Running a Randomized Control Trial in a Real Health System

Alleviate Poverty and Promote Economic Growth Fund
February 16, 2017

Innovations for Poverty Action

By Anne Karing and Arthur Baker (Photo credit: BERI)

Editor’s note: This cross-post originally appeared on the Behavioral Economics in Reproductive Health Initiative (BERI) blog

Together with the Ministry of Health and Sanitation of Sierra Leone and CEGA’s Behavioral Economics for Reproductive health Initiative, IPA Sierra Leone has launched a new randomized control trial (RCT) to evaluate the impact of social incentives in the form of colored bracelets on demand for antenatal care (ANC) and delivery with a doctor or nurse.

In 2016, we wrote a post on our efforts in piloting the intervention to test our assumptions and finalize our research design. In January 2017 we launched the experiment. Our hands-on experiences have taught us a huge amount about running an RCT embedded in a real health system, using administrative data, and working with government health workers. The nurses who deliver ANC are both implementing the project, and recording all outcome data. This has major benefits, but also presents challenges. This post will explain our final design and talk about these challenges.

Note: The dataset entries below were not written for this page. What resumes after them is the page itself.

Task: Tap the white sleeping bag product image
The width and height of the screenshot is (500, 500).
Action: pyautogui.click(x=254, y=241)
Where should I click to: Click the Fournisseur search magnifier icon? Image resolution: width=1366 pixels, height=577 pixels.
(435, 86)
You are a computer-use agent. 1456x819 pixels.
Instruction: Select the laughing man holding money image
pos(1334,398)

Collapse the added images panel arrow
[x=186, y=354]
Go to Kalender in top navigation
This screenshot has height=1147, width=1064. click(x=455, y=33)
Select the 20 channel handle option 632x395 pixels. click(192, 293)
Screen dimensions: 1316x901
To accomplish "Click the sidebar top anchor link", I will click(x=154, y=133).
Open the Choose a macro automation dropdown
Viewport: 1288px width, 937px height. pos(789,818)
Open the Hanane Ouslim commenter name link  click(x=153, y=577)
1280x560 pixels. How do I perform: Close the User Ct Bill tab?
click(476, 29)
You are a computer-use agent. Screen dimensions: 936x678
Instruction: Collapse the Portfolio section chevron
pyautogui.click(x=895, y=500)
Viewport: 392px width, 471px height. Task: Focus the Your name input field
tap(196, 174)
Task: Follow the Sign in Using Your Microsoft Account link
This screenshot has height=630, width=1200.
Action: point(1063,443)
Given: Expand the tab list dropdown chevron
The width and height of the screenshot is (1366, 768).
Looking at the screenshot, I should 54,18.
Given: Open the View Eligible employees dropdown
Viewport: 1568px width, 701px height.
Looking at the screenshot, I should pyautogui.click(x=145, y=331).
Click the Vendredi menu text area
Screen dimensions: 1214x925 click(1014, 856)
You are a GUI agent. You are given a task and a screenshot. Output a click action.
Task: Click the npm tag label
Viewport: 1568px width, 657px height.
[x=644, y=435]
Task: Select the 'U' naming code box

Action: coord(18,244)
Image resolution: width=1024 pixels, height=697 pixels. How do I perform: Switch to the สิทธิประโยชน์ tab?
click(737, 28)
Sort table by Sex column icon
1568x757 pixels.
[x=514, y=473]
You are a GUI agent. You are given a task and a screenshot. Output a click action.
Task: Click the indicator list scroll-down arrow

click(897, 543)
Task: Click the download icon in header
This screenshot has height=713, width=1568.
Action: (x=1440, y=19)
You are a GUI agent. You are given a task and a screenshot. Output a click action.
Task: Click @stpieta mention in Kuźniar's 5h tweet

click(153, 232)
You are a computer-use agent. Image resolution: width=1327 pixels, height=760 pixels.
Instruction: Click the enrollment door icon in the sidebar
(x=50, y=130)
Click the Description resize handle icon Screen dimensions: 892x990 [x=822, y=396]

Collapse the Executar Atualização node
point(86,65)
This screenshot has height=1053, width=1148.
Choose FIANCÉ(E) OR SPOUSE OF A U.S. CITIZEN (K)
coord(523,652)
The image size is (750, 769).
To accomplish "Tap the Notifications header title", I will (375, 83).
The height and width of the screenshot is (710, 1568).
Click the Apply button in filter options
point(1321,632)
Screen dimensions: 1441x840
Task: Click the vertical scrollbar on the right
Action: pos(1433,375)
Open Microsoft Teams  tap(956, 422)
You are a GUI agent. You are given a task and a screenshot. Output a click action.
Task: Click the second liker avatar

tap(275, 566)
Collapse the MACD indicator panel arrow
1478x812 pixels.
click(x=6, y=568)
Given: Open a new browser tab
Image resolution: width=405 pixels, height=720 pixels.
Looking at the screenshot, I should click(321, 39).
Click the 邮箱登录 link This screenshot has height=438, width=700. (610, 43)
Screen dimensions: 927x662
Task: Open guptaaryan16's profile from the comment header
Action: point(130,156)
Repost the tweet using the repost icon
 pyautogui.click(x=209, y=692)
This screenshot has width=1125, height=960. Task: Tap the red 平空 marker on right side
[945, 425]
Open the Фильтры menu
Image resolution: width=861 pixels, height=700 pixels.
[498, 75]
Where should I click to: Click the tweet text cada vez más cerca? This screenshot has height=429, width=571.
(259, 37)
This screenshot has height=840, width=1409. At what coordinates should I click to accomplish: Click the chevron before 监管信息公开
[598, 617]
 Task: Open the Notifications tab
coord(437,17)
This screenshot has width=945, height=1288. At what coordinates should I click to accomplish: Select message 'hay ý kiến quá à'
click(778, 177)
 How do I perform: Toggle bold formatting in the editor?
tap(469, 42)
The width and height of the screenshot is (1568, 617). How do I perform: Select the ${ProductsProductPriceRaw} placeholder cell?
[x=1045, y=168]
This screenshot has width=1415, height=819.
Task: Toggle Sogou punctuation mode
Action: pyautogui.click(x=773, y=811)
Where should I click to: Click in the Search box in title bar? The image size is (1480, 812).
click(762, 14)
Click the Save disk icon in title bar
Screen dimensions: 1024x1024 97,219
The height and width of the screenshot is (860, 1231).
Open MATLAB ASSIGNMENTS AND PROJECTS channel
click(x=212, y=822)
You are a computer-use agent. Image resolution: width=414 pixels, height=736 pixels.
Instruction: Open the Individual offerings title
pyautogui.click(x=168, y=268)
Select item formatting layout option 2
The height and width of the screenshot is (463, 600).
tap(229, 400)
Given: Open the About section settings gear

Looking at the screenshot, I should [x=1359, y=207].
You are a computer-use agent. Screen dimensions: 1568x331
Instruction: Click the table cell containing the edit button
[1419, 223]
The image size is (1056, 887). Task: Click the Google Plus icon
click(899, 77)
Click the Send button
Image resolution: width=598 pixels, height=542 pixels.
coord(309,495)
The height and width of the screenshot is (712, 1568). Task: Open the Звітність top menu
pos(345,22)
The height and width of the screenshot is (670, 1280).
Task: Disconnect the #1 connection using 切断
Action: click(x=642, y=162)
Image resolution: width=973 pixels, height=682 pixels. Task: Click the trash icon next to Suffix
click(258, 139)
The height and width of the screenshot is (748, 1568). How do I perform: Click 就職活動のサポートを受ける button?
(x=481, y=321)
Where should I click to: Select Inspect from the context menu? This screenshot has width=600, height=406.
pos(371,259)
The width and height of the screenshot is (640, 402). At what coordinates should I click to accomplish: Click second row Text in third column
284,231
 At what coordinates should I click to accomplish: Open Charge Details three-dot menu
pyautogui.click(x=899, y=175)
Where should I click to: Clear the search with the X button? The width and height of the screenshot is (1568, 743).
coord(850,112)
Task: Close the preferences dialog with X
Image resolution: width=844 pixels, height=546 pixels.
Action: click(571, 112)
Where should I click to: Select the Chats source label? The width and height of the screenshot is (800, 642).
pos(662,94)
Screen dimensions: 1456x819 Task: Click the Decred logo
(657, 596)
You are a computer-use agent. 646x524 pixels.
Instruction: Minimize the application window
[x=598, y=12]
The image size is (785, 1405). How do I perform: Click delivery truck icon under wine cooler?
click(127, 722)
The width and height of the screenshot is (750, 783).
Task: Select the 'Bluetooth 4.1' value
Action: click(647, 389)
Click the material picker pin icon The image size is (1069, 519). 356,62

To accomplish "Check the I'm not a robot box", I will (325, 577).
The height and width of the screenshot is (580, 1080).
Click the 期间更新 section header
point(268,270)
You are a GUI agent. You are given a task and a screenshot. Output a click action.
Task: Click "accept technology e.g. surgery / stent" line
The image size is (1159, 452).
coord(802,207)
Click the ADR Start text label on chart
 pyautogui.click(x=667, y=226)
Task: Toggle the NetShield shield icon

Government clinics provide ANC on a weekly or monthly basis. Most women in Sierra Leone make at least one ANC visit, but in some districts as few as 57% of women complete the recommended number of visits. Further only 54.4% of women give birth with a skilled attendant.

Design
We randomized 90 clinics, about 7% of Sierra Leone’s basic health facilities, into three arms. Women in all arms were sensitized on the importance of ANC and skilled delivery-assistance. In Arm 1, no bracelets are given and ANC services are delivered as normal. In Arm 2, women receive a bracelet when they come for their first ANC visit. Women can choose their preferred color. The bracelet is exchanged for an identical one during later visits. These bracelets do not show how many visits a woman has made.

In Arm 3, women can signal that they came timely for the recommended number ANC visits. At the first visit, women receive a pink or purple bracelet, depending on whether they come on time for their first visit. This bracelet is exchanged for a yellow if they make 5 or more visits, including one in the 8th or 9th month, and a multi-colored bracelet if they deliver with a skilled attendant. The bracelets allow women to show to their communities that they look after their and their baby’s health

We want implementation of this intervention to be as realistic as possible. This means that the nurses who provide ANC services are the ones giving out the bracelets and recording outcome data, exactly as they would if the project were scaled up. The objective is to make this study more useful to policy-makers. However, this presents considerable challenges. For our findings to be valid, we need to verify two assumptions. First, that nurses implement the intervention consistently across all clinics. Second that nurses accurately record visits.

Implementation
People need to understand what the different bracelets mean, so that wearing the bracelets women can illustrate that they are following their ANC schedule. This means that more than 180 nurses who deliver ANC services in 90 clinics need to consistently give out the right bracelets, at the right times, with the right explanation.

To make implementation work, we developed simple implementation materials, which we honed during a number of months of piloting. During the launch at each clinic, field staff train nurses, and support them to implement the program the first time. After the launch, clinics receive regular monitoring visits. during these visits, field staff conduct surveys with a random sample of women to make sure they understand the bracelets. They also collect data on ANC attendance and bracelet distribution from weeks when they weren’t present, to make sure that bracelets are given out properly while field staff aren’t there to observe.

Data collection
Our main outcome data comes from administrative clinic records, instead of survey data. The main reason is that administrative data is recorded by nurses at the point of delivery, not self-reported later on. This means it does not suffer from recall bias or social desirability bias on the part of pregnant women, which could be a problem with surveys. Digitizing administrative data is also a lot less expensive than survey data.

However, nurses are not enumerators. Recording data is not their only responsibility, and nurses may forget to record ANC visits or record visits that did not take place to show high clinic attendance. To detect such irregularities, field staff regularly collect data from several different sources at clinics. Comparing these different sources, and back checking them with surveys, means our outcome will be the most accurate and detailed data on ANC take-up for these clinics. This data has relevance well beyond our experiment. The Ministry of Health Sierra Leone is working hard to improve data on healthcare, but it is difficult and expensive to evaluate the accuracy of various data sources. Our data will give the Ministry a clearer picture of how accurate their data sources are.

If the evaluation succeeds, it will achieve two things. First, we will have a better understanding of the role of social signaling in health decision making. Second, we will be able to make recommendations on how to consistently implement the intervention and improve the accuracy of administrative data. Both will be crucial factors for an implementation at scale.